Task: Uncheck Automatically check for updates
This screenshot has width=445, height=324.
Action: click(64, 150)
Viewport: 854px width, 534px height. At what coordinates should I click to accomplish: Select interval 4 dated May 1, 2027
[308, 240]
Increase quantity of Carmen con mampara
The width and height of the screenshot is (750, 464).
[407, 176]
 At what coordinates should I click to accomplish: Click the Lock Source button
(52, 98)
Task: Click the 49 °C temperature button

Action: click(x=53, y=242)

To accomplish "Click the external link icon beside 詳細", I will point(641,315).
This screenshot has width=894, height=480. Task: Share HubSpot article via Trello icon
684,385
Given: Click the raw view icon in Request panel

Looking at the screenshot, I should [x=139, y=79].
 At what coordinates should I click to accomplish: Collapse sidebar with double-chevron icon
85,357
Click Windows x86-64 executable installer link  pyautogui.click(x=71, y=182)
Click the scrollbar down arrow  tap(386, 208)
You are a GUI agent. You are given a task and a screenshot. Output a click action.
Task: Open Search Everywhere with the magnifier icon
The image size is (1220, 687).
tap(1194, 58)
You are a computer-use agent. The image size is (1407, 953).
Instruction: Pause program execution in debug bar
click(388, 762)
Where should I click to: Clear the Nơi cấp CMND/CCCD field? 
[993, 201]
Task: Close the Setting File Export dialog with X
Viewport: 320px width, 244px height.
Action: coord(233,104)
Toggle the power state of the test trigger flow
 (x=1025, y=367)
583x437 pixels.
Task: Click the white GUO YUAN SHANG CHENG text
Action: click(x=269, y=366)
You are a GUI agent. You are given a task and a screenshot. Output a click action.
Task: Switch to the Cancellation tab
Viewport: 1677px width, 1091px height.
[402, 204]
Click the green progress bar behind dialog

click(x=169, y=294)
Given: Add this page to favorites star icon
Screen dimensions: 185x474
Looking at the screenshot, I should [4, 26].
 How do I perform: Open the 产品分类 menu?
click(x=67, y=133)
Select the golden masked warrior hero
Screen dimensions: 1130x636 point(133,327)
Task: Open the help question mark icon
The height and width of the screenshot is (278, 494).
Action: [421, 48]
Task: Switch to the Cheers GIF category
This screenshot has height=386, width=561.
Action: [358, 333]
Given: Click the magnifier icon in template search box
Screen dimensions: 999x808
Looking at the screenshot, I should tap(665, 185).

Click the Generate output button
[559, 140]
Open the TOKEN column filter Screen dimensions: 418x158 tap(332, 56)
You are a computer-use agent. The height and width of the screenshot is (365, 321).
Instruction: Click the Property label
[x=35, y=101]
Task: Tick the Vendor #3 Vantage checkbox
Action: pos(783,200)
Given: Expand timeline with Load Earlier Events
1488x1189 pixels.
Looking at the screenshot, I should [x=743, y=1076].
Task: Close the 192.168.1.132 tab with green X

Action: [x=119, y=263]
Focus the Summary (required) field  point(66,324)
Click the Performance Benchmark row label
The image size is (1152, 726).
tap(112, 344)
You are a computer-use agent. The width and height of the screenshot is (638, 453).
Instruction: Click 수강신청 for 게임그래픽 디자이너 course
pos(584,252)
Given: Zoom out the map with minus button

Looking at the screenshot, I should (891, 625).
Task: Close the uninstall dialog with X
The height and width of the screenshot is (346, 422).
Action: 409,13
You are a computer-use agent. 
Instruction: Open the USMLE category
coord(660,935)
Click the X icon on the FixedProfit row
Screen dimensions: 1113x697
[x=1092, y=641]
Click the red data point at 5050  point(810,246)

→ WHAT TO PRODUCE: Could you quote everything from the start of the records above down to the line containing "Looking at the screenshot, I should [x=139, y=79].", with both ends included?

→ THE SOLUTION:
Task: Uncheck Automatically check for updates
This screenshot has width=445, height=324.
Action: click(64, 150)
Viewport: 854px width, 534px height. At what coordinates should I click to accomplish: Select interval 4 dated May 1, 2027
[308, 240]
Increase quantity of Carmen con mampara
The width and height of the screenshot is (750, 464).
[407, 176]
 At what coordinates should I click to accomplish: Click the Lock Source button
(52, 98)
Task: Click the 49 °C temperature button

Action: click(x=53, y=242)

To accomplish "Click the external link icon beside 詳細", I will point(641,315).
This screenshot has width=894, height=480. Task: Share HubSpot article via Trello icon
684,385
Given: Click the raw view icon in Request panel

Looking at the screenshot, I should [x=139, y=79].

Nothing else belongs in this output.